Exercise requirements: Count the lines below that hold "computer". Give the number without comment.

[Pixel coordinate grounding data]
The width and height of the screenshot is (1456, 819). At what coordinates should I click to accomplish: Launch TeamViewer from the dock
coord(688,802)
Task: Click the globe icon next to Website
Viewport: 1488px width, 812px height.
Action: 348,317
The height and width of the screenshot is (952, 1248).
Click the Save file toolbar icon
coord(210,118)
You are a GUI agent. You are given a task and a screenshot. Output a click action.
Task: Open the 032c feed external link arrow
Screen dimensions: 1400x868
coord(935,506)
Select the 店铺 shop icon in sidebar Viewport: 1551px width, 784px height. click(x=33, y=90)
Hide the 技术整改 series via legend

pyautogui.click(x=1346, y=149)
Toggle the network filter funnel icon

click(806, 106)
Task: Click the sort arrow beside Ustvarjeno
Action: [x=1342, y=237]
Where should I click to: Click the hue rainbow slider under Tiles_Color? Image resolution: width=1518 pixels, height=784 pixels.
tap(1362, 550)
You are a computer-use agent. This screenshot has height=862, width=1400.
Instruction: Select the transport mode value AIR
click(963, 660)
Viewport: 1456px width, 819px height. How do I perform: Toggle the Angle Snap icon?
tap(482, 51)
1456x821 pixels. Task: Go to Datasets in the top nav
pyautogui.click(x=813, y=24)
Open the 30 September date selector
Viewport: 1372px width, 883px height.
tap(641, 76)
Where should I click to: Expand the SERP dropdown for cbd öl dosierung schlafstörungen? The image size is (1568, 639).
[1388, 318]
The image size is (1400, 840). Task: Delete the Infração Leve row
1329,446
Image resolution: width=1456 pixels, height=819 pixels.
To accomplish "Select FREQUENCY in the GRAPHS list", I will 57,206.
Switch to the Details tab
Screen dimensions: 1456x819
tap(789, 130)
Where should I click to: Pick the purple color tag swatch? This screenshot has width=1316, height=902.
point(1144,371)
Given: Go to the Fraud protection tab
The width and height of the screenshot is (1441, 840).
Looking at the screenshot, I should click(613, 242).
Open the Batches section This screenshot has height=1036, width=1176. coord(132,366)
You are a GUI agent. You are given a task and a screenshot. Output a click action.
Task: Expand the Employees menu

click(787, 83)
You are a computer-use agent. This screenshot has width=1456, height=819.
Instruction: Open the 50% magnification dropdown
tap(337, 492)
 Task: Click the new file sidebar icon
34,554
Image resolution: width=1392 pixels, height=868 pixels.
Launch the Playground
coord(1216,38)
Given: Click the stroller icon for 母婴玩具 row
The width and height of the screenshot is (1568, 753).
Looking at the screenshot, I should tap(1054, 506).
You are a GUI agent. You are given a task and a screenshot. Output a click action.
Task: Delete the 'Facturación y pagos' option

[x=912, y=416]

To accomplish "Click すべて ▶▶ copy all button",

Reply: 2